Tunisia was where the Arab Spring — anti-government protests that spread throughout the Middle East and North Africa and sparked revolutions in some of those countries — took root in December 2010. A poor 26-year-old man set himself on fire in front of a Tunisian government building that month after police confiscated his vegetable cart, sparking protests.
Tunisia’s then-President Zine El-Abidine Ben Ali and his family fled the next month, and in October 2001, Tunisia held its first free elections in the country’s modern history, seating a new Parliament.

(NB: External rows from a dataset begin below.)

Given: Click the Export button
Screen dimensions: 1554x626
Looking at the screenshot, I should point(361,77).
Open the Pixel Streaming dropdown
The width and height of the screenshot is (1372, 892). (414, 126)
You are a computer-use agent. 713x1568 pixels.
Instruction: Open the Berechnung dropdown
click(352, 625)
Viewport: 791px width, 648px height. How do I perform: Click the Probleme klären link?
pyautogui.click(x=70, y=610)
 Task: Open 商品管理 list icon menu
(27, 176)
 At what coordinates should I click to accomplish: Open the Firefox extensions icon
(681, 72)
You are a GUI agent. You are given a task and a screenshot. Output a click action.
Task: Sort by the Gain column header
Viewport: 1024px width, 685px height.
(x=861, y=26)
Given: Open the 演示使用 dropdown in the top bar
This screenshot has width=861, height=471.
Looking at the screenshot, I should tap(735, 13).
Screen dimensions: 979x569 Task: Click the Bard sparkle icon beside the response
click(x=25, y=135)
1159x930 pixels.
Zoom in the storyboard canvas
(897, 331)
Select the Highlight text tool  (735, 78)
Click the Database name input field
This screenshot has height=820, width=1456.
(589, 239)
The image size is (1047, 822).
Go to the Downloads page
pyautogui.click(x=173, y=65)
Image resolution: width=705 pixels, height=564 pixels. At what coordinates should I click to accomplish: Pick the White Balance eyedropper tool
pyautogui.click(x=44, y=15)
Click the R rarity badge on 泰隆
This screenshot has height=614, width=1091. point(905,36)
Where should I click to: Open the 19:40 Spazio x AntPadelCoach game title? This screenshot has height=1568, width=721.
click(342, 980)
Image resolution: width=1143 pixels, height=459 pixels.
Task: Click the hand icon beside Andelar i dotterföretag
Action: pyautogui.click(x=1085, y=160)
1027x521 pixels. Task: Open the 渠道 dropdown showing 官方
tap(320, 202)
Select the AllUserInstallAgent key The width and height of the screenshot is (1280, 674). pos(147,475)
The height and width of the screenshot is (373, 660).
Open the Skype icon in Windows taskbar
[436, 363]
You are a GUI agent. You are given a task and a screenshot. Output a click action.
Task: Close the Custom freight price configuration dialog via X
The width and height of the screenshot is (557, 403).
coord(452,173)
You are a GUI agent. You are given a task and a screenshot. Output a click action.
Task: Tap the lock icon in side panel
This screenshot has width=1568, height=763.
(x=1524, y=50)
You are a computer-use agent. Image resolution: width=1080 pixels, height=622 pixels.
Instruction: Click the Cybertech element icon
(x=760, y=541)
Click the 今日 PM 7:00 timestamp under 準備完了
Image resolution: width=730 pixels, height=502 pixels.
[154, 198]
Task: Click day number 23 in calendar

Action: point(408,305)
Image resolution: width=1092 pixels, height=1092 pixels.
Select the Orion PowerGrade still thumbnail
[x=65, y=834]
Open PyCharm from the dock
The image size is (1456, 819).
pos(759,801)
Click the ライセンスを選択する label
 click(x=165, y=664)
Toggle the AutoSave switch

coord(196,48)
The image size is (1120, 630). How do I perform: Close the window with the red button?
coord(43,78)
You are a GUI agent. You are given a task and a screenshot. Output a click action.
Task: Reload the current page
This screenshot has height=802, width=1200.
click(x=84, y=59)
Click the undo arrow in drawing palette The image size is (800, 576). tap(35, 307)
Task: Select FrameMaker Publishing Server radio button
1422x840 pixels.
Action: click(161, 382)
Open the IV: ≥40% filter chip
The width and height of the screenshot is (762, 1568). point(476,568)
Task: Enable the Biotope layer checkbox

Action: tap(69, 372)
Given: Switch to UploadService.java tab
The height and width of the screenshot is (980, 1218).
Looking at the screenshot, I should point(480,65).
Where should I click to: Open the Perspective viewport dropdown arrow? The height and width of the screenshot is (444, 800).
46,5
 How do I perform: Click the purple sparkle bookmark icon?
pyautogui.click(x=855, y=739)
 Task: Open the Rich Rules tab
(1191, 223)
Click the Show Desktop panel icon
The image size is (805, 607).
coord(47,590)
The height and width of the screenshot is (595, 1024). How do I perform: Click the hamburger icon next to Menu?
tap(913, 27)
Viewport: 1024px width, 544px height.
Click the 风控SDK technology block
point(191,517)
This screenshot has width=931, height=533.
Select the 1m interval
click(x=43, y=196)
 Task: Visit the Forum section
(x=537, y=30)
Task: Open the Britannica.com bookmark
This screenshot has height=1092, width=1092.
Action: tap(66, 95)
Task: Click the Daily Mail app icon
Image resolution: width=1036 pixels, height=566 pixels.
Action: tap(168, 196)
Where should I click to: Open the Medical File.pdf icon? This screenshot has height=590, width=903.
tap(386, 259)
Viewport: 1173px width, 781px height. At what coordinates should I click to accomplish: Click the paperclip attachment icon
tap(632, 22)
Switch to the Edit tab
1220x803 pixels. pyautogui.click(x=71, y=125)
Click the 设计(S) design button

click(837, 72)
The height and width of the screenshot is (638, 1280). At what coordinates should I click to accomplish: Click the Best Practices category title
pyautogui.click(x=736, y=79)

In recent months, the Tunisian security forces have been working against threats from Islamist militants. The government, for example, has been battling a jihadist presence in the Chaambi Mountains.
And in February, the country’s Interior Ministry announced the arrests of about 100 alleged extremists, and published a video allegedly showing the group possessed a formula for making explosives and a photograph of ISIS leader Abu Bakr al-Baghdadi.
An estimated 2,500 and 3,000 Tunisians are believed to have traveled to Iraq and Syria, most to join ISIS.